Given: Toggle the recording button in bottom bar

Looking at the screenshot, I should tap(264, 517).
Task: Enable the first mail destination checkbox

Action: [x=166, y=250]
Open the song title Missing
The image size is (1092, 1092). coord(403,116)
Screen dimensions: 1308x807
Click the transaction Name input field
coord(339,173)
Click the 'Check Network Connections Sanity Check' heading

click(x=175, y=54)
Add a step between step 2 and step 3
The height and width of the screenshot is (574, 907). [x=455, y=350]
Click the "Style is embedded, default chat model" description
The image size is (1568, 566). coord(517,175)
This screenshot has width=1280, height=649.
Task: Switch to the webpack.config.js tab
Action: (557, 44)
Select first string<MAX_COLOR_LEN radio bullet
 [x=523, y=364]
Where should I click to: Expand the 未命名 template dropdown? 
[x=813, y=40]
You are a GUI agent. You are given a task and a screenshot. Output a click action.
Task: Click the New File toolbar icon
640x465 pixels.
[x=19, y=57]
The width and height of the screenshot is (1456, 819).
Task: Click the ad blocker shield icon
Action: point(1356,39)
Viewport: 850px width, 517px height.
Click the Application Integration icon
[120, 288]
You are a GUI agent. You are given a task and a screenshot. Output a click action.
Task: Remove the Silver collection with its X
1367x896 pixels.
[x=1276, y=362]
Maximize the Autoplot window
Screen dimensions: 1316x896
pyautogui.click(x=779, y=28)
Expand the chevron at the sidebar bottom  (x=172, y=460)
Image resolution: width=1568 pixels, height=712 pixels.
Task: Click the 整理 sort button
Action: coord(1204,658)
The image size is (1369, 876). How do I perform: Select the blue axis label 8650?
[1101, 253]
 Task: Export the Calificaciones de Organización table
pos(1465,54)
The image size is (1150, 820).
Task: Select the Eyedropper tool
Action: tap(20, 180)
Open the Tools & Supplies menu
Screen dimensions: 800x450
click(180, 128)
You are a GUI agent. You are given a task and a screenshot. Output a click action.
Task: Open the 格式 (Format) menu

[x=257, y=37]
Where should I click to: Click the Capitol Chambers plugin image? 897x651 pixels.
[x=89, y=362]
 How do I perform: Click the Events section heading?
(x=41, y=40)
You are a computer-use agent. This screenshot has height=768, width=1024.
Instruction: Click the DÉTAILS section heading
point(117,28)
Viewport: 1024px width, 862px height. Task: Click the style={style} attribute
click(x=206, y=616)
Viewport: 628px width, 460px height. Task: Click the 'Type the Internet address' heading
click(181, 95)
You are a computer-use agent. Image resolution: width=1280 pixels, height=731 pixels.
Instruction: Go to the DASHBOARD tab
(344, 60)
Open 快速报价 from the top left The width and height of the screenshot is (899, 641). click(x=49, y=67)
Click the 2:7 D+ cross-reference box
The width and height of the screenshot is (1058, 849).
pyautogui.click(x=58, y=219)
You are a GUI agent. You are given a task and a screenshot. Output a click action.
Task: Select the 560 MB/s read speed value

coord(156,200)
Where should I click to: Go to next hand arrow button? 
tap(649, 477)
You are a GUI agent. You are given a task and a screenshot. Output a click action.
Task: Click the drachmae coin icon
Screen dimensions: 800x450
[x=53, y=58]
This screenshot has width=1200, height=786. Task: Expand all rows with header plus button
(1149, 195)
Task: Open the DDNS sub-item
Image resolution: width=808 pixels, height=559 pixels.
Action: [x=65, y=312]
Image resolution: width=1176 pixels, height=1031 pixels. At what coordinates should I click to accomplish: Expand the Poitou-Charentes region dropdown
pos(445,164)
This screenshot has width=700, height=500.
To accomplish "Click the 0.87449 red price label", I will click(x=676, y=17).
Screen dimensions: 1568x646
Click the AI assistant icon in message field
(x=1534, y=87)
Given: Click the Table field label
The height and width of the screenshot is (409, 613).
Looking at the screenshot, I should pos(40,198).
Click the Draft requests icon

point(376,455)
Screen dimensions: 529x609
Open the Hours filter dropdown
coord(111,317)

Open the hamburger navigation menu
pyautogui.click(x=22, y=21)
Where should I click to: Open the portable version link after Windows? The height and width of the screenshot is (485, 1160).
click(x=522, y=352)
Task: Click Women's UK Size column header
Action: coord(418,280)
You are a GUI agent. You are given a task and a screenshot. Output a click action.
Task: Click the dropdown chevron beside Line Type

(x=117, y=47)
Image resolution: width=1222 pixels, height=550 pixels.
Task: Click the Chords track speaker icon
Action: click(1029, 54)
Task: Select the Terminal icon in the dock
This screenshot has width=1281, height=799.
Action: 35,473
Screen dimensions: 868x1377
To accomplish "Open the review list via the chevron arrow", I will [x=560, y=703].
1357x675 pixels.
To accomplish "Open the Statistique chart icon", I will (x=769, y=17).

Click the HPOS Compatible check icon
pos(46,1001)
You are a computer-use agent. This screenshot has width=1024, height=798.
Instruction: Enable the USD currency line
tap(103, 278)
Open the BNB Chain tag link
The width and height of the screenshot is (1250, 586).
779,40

--

◆ Try it ◆
Reproduce the data above in full, keeping it exactly the same.

◆ Answer section ◆
Given: Toggle the recording button in bottom bar

Looking at the screenshot, I should tap(264, 517).
Task: Enable the first mail destination checkbox

Action: [x=166, y=250]
Open the song title Missing
The image size is (1092, 1092). coord(403,116)
Screen dimensions: 1308x807
Click the transaction Name input field
coord(339,173)
Click the 'Check Network Connections Sanity Check' heading

click(x=175, y=54)
Add a step between step 2 and step 3
The height and width of the screenshot is (574, 907). [x=455, y=350]
Click the "Style is embedded, default chat model" description
The image size is (1568, 566). coord(517,175)
This screenshot has width=1280, height=649.
Task: Switch to the webpack.config.js tab
Action: (557, 44)
Select first string<MAX_COLOR_LEN radio bullet
 [x=523, y=364]
Where should I click to: Expand the 未命名 template dropdown? 
[x=813, y=40]
You are a GUI agent. You are given a task and a screenshot. Output a click action.
Task: Click the New File toolbar icon
640x465 pixels.
[x=19, y=57]
The width and height of the screenshot is (1456, 819).
Task: Click the ad blocker shield icon
Action: point(1356,39)
Viewport: 850px width, 517px height.
Click the Application Integration icon
[120, 288]
You are a GUI agent. You are given a task and a screenshot. Output a click action.
Task: Remove the Silver collection with its X
1367x896 pixels.
[x=1276, y=362]
Maximize the Autoplot window
Screen dimensions: 1316x896
pyautogui.click(x=779, y=28)
Expand the chevron at the sidebar bottom  (x=172, y=460)
Image resolution: width=1568 pixels, height=712 pixels.
Task: Click the 整理 sort button
Action: coord(1204,658)
The image size is (1369, 876). How do I perform: Select the blue axis label 8650?
[1101, 253]
 Task: Export the Calificaciones de Organización table
pos(1465,54)
The image size is (1150, 820).
Task: Select the Eyedropper tool
Action: tap(20, 180)
Open the Tools & Supplies menu
Screen dimensions: 800x450
click(180, 128)
You are a GUI agent. You are given a task and a screenshot. Output a click action.
Task: Open the 格式 (Format) menu

[x=257, y=37]
Where should I click to: Click the Capitol Chambers plugin image? 897x651 pixels.
[x=89, y=362]
 How do I perform: Click the Events section heading?
(x=41, y=40)
You are a computer-use agent. This screenshot has height=768, width=1024.
Instruction: Click the DÉTAILS section heading
point(117,28)
Viewport: 1024px width, 862px height. Task: Click the style={style} attribute
click(x=206, y=616)
Viewport: 628px width, 460px height. Task: Click the 'Type the Internet address' heading
click(181, 95)
You are a computer-use agent. Image resolution: width=1280 pixels, height=731 pixels.
Instruction: Go to the DASHBOARD tab
(344, 60)
Open 快速报价 from the top left The width and height of the screenshot is (899, 641). click(x=49, y=67)
Click the 2:7 D+ cross-reference box
The width and height of the screenshot is (1058, 849).
pyautogui.click(x=58, y=219)
You are a GUI agent. You are given a task and a screenshot. Output a click action.
Task: Select the 560 MB/s read speed value

coord(156,200)
Where should I click to: Go to next hand arrow button? 
tap(649, 477)
You are a GUI agent. You are given a task and a screenshot. Output a click action.
Task: Click the drachmae coin icon
Screen dimensions: 800x450
[x=53, y=58]
This screenshot has width=1200, height=786. Task: Expand all rows with header plus button
(1149, 195)
Task: Open the DDNS sub-item
Image resolution: width=808 pixels, height=559 pixels.
Action: [x=65, y=312]
Image resolution: width=1176 pixels, height=1031 pixels. At what coordinates should I click to accomplish: Expand the Poitou-Charentes region dropdown
pos(445,164)
This screenshot has width=700, height=500.
To accomplish "Click the 0.87449 red price label", I will click(x=676, y=17).
Screen dimensions: 1568x646
Click the AI assistant icon in message field
(x=1534, y=87)
Given: Click the Table field label
The height and width of the screenshot is (409, 613).
Looking at the screenshot, I should pos(40,198).
Click the Draft requests icon

point(376,455)
Screen dimensions: 529x609
Open the Hours filter dropdown
coord(111,317)

Open the hamburger navigation menu
pyautogui.click(x=22, y=21)
Where should I click to: Open the portable version link after Windows? The height and width of the screenshot is (485, 1160).
click(x=522, y=352)
Task: Click Women's UK Size column header
Action: coord(418,280)
You are a GUI agent. You are given a task and a screenshot. Output a click action.
Task: Click the dropdown chevron beside Line Type

(x=117, y=47)
Image resolution: width=1222 pixels, height=550 pixels.
Task: Click the Chords track speaker icon
Action: click(1029, 54)
Task: Select the Terminal icon in the dock
This screenshot has width=1281, height=799.
Action: 35,473
Screen dimensions: 868x1377
To accomplish "Open the review list via the chevron arrow", I will [x=560, y=703].
1357x675 pixels.
To accomplish "Open the Statistique chart icon", I will (x=769, y=17).

Click the HPOS Compatible check icon
pos(46,1001)
You are a computer-use agent. This screenshot has width=1024, height=798.
Instruction: Enable the USD currency line
tap(103, 278)
Open the BNB Chain tag link
The width and height of the screenshot is (1250, 586).
779,40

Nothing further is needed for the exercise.